Saturday, November 13, 2004
Congratulations are in order
The arguments for and against tenure are many and I do not have the energy this Saturday morning to hash them all out. Suffice it to say that the only argument for tenure that makes sense to me is this: We have a social interest in encouraging intensive specialization in certain topics that may nonetheless go in and out of fashion. In order to motivate people to devote their lives to a particular narrow topic -- say, the political society of France during the late Middle Ages -- we need to guarantee that they will not be discharged simply because academic tastes change. That guarantee, delivered in principle after proof of academic accomplishment, is tenure.

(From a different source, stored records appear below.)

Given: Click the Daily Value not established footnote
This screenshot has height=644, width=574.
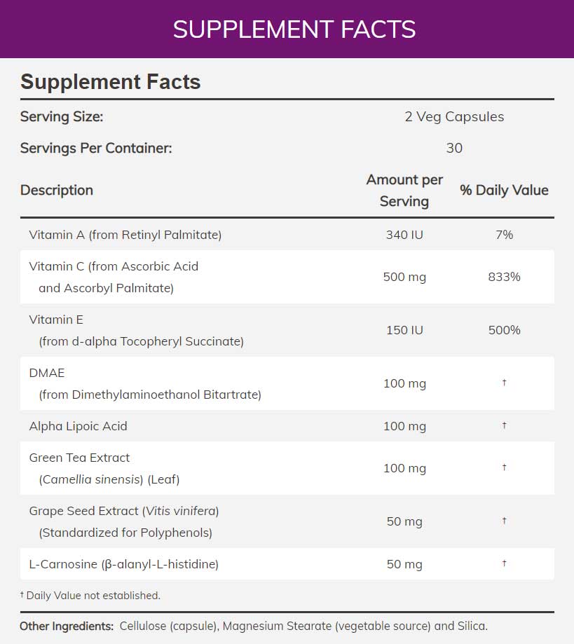Looking at the screenshot, I should coord(90,596).
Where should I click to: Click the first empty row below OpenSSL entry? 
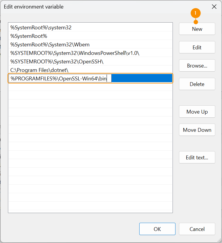[x=90, y=87]
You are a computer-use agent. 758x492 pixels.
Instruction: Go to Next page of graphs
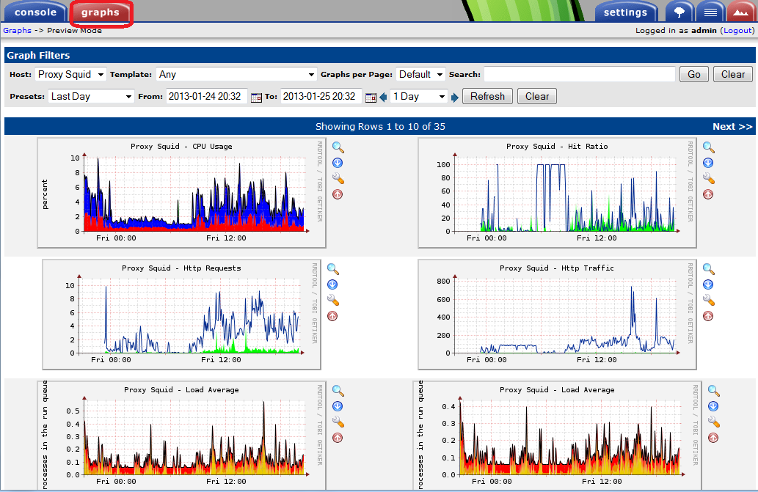[732, 127]
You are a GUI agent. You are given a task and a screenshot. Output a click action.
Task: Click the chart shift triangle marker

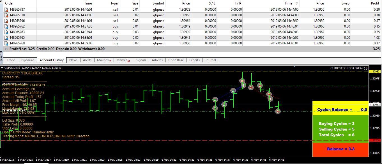click(294, 67)
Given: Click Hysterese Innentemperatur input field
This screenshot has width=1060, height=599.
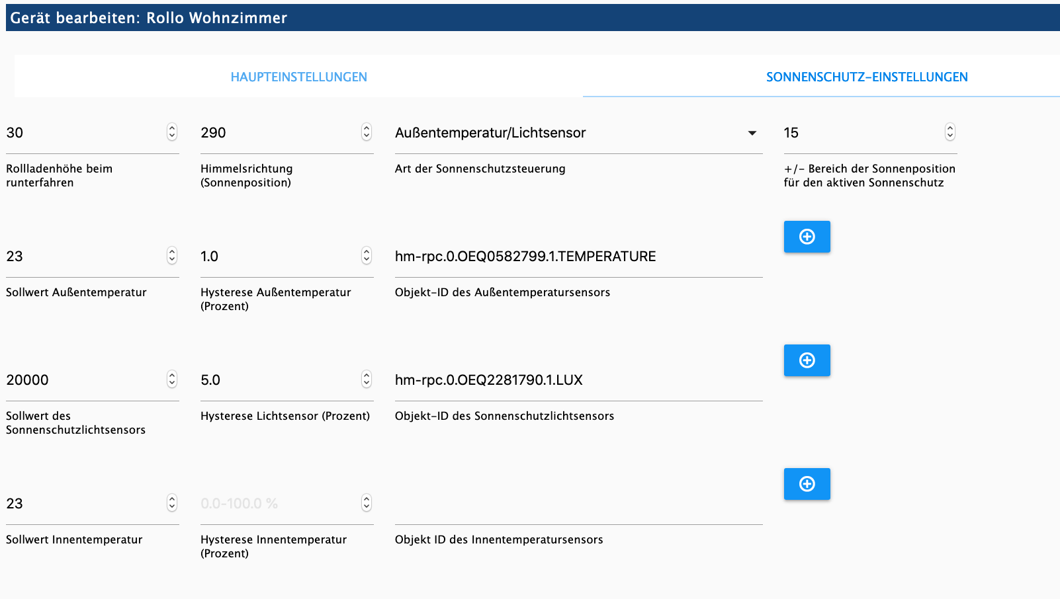Looking at the screenshot, I should [278, 504].
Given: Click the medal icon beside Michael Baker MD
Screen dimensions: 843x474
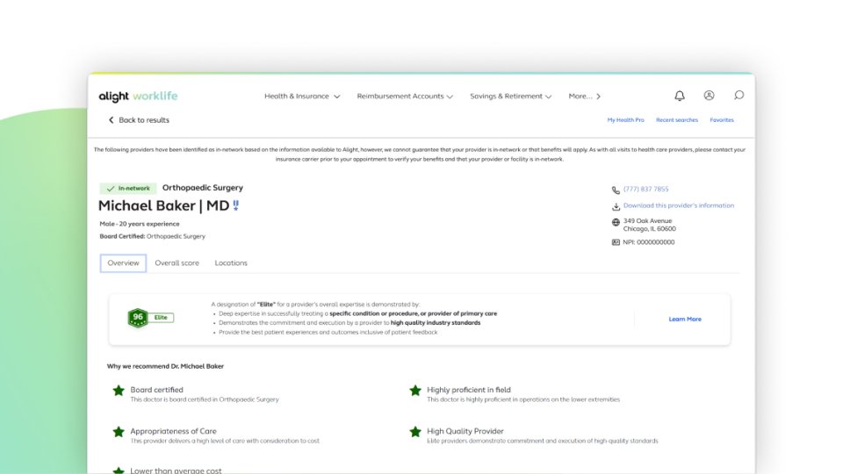Looking at the screenshot, I should [235, 205].
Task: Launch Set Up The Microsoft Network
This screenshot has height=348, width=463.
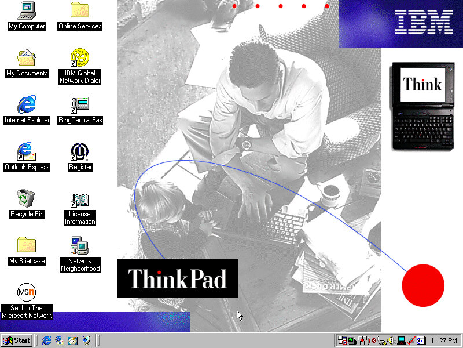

Since, however, virtually all professors in professional schools (law, business, medicine, engineering and so forth) do not devote themselves to a truly narrow academic specialty and can and often do find alternative or supplemental income from the private sector, I cannot imagine why any university would want to limit its flexibility to sever professors that become academically unproductive or terminally boring. 'Nuff said.
1 Comments:
By Chris Lawrence, at Sun Nov 14, 02:25:00 AM:
"We have a social interest in encouraging intensive specialization in certain topics that may nonetheless go in and out of fashion."
That is true in part; however, tenure is also intended to ensure that professors are free to hold unpopular views without fear of retribution, i.e. provide a guarantee of "academic freedom."
In practice, of course, professors with unpopular views among their colleagues are less likely to get tenure, so the protection is really against society in general rather than co-academics.